What you have to do »
Repeat exactly the lines below, from the line containing "The height and" through the last line, both included. Leave out any pictures.

━━━━

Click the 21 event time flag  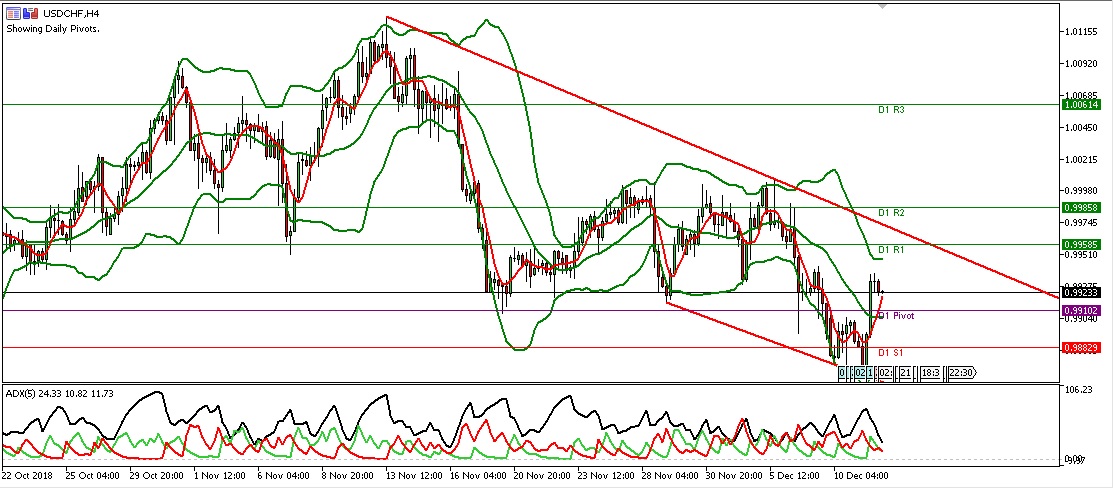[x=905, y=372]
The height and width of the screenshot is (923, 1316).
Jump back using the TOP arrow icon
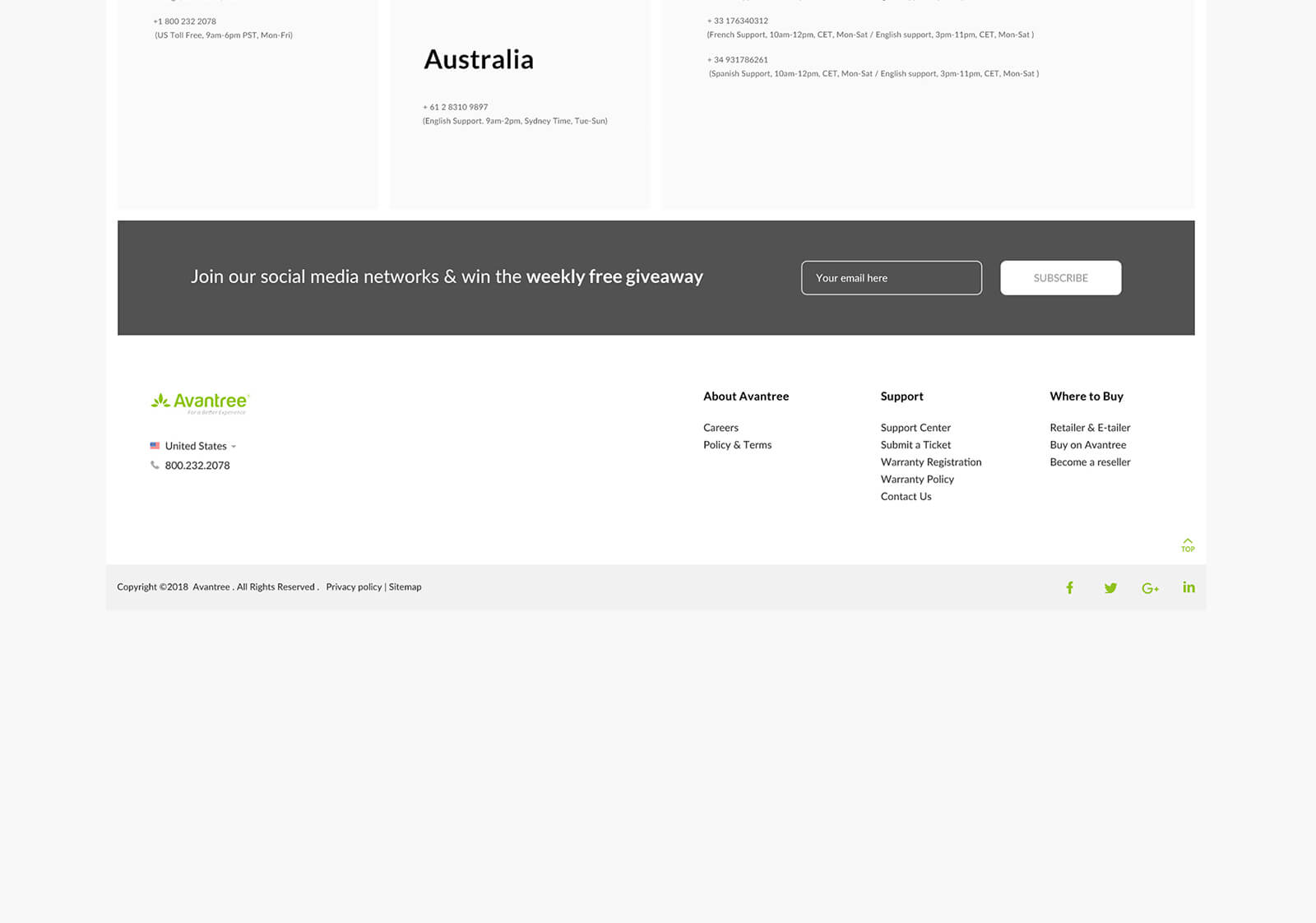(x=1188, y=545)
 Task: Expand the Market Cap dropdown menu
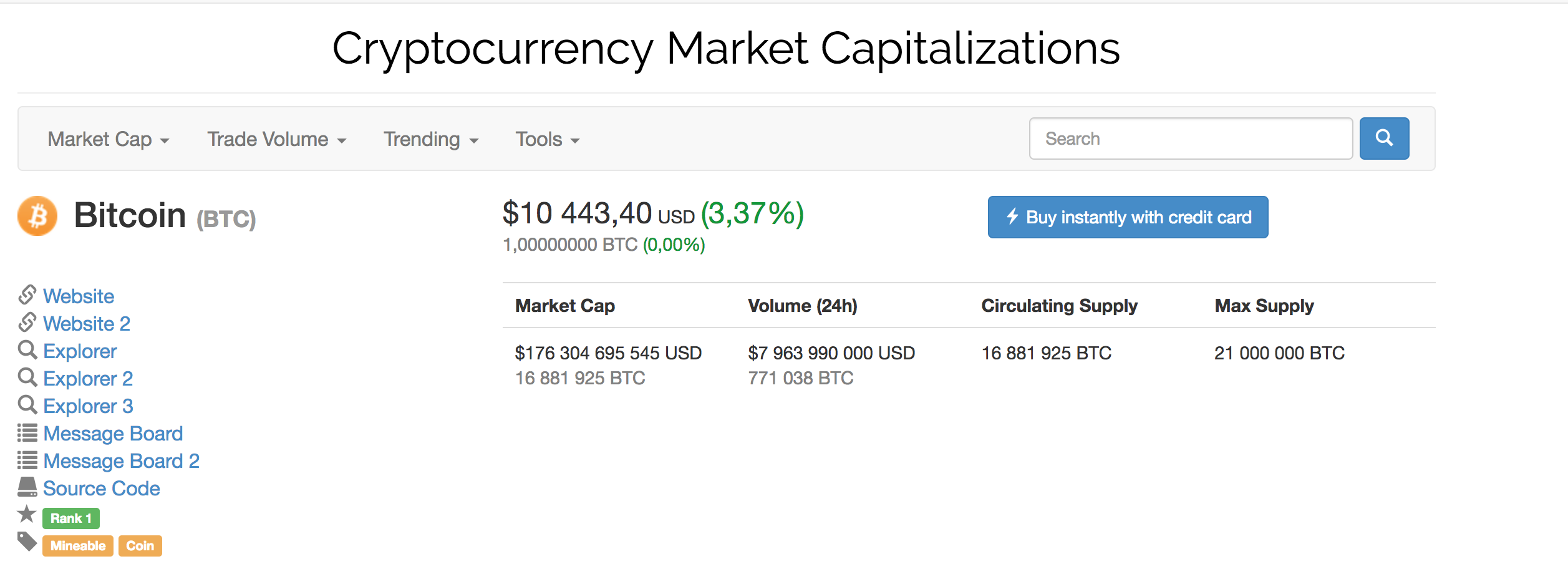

━━━━

Final answer »
The height and width of the screenshot is (923, 1316).
Jump back using the TOP arrow icon
(x=1188, y=545)
 Task: Expand the Market Cap dropdown menu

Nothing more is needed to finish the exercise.